**What you are asked to do**
A complete answer includes every line below with the word "computer".

[[ Task input open ]]

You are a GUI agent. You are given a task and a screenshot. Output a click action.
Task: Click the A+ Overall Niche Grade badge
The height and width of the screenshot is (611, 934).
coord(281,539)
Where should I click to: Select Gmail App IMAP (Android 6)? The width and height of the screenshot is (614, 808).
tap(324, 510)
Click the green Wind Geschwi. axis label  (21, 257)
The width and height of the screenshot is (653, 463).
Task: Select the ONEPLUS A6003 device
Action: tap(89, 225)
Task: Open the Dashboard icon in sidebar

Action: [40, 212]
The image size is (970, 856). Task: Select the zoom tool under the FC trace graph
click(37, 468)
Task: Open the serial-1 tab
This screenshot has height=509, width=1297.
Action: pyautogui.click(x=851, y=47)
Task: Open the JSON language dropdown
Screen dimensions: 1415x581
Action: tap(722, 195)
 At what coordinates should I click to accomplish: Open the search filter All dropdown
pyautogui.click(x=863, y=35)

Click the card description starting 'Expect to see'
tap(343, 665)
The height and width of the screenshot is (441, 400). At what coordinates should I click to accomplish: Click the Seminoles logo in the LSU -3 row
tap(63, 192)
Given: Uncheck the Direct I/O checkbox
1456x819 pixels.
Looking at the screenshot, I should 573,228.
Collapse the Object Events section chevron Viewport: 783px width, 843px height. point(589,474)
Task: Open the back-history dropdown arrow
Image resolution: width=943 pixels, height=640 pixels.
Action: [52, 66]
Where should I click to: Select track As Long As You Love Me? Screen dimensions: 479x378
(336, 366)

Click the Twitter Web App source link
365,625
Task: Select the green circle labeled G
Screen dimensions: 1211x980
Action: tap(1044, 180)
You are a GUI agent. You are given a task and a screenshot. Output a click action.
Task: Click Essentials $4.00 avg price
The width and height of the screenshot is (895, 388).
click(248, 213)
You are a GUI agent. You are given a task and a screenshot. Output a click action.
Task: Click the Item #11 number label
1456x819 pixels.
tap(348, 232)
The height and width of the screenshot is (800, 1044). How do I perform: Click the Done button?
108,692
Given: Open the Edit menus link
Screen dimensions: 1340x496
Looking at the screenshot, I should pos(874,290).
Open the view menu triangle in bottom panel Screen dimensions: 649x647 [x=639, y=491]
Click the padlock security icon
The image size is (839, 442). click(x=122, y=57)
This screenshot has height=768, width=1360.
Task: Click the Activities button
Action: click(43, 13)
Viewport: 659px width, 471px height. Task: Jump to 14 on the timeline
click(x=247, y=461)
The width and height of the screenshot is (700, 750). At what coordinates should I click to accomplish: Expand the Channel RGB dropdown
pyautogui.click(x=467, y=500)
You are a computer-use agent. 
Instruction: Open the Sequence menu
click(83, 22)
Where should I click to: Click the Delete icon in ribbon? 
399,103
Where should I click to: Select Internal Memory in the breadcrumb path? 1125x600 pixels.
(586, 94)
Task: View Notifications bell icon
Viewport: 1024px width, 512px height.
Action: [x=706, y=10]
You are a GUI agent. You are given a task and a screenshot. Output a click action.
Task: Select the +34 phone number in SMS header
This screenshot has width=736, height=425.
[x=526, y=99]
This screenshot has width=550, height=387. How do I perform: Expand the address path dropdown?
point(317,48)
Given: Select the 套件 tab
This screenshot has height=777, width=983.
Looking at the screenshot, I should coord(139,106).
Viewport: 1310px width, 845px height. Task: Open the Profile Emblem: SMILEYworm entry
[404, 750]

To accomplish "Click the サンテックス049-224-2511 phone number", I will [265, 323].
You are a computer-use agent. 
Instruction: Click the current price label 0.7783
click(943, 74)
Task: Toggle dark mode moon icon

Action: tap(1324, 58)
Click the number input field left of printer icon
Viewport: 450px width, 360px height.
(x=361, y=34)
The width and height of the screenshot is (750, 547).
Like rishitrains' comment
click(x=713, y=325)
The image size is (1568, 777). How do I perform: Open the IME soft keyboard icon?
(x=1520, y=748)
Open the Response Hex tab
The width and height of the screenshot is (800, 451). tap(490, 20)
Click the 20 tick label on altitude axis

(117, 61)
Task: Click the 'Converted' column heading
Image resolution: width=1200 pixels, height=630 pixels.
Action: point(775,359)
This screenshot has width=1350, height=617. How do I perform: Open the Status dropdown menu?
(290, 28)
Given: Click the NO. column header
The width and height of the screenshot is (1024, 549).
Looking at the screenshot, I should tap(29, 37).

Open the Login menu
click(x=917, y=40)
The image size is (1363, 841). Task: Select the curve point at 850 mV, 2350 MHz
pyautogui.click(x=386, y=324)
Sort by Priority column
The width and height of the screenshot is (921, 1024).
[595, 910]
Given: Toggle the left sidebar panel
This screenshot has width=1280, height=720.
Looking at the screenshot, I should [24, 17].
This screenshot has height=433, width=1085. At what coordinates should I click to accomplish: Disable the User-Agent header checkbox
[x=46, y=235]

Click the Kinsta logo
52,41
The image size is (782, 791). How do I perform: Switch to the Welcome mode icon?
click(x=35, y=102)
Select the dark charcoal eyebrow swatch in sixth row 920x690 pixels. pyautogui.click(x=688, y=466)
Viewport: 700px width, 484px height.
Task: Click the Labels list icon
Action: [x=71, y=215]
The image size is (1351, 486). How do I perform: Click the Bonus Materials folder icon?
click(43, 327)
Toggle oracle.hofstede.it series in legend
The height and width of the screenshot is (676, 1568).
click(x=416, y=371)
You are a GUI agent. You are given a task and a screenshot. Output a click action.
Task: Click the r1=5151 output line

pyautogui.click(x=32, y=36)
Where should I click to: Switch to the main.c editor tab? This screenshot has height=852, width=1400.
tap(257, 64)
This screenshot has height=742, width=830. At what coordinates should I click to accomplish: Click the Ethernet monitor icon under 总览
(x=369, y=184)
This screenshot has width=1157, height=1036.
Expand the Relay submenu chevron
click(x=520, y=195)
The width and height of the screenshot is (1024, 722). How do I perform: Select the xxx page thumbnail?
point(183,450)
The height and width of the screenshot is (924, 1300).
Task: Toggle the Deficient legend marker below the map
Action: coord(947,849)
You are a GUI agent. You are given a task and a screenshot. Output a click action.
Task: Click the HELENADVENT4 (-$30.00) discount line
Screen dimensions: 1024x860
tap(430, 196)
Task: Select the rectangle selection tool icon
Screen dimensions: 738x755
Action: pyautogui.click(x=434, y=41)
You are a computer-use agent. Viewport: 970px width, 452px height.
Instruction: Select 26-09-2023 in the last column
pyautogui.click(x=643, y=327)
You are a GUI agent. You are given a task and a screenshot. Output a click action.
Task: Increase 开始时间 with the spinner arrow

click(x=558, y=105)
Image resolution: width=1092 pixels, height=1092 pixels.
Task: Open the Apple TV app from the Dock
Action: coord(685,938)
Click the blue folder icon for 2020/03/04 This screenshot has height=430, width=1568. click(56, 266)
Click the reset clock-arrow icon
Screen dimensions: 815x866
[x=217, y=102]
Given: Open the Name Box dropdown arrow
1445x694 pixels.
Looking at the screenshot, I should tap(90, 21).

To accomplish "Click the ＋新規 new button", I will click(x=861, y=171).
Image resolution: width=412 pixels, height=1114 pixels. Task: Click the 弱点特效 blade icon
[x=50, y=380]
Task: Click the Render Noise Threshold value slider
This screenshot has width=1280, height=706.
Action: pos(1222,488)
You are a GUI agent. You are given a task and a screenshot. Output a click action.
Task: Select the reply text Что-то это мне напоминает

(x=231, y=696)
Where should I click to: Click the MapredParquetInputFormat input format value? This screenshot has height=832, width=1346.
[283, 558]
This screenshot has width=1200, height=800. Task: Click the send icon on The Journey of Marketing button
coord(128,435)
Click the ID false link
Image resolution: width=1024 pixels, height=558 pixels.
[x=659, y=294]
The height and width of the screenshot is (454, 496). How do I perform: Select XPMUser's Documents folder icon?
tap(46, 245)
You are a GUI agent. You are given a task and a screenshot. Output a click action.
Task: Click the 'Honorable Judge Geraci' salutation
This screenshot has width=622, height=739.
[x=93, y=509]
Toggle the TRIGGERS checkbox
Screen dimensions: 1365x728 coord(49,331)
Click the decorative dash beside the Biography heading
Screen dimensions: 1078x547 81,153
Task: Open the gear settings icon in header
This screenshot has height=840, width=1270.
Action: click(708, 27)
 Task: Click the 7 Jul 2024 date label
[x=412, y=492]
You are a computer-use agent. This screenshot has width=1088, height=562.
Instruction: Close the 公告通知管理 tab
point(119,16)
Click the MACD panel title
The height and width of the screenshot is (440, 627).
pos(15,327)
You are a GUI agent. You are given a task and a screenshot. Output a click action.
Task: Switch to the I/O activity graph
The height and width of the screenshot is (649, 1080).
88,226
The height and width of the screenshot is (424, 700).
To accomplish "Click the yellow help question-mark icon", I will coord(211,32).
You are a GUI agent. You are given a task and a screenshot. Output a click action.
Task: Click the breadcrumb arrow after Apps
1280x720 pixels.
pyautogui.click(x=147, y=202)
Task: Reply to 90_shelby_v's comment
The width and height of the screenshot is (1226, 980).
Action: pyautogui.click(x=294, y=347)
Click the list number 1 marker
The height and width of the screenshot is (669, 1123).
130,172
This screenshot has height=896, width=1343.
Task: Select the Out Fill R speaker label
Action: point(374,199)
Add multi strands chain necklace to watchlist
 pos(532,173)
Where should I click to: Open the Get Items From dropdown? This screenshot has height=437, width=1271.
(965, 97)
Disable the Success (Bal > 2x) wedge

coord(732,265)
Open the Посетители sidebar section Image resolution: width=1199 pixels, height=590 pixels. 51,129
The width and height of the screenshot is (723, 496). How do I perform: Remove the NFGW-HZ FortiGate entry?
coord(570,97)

[[ Task input closed ]]

**Task answer**
You are a computer-use agent. 
You are a computer-use agent. 
You are a computer-use agent. Viewport: 970px width, 452px height.
You are a computer-use agent. This screenshot has width=1088, height=562.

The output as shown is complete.